#### PROVIDED DATA ####
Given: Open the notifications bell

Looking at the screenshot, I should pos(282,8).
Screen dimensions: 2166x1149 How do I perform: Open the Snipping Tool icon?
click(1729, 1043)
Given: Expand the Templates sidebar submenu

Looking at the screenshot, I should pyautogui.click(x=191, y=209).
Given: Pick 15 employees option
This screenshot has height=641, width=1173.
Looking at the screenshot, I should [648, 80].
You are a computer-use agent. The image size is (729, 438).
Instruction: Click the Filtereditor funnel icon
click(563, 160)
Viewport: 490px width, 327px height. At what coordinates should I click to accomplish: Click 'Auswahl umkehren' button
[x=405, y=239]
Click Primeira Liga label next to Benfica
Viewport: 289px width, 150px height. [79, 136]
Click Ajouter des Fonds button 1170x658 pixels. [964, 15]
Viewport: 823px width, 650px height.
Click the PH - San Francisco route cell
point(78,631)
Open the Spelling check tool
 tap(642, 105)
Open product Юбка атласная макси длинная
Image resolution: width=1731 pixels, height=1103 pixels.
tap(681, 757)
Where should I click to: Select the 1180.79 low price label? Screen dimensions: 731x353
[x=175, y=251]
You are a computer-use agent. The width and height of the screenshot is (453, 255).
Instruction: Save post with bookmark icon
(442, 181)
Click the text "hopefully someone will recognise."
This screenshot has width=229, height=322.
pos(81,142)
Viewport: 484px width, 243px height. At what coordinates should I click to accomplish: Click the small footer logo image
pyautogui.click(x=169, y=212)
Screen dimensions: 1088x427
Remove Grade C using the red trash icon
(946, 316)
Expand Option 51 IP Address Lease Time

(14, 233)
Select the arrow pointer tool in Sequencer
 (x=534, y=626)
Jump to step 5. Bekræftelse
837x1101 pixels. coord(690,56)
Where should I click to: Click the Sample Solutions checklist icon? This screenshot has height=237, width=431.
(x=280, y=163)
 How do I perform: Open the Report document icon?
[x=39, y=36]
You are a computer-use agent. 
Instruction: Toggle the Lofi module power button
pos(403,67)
####
▸ WHAT THE TASK ASKS: Reproduce the lines starting at the one containing "Viewport: 484px width, 243px" and ending at the one containing "(x=534, y=626)", with "footer" replaced by "header" and everything else left unchanged.

▸ THE OUTPUT:
Viewport: 484px width, 243px height. At what coordinates should I click to accomplish: Click the small header logo image
pyautogui.click(x=169, y=212)
Screen dimensions: 1088x427
Remove Grade C using the red trash icon
(946, 316)
Expand Option 51 IP Address Lease Time

(14, 233)
Select the arrow pointer tool in Sequencer
 (x=534, y=626)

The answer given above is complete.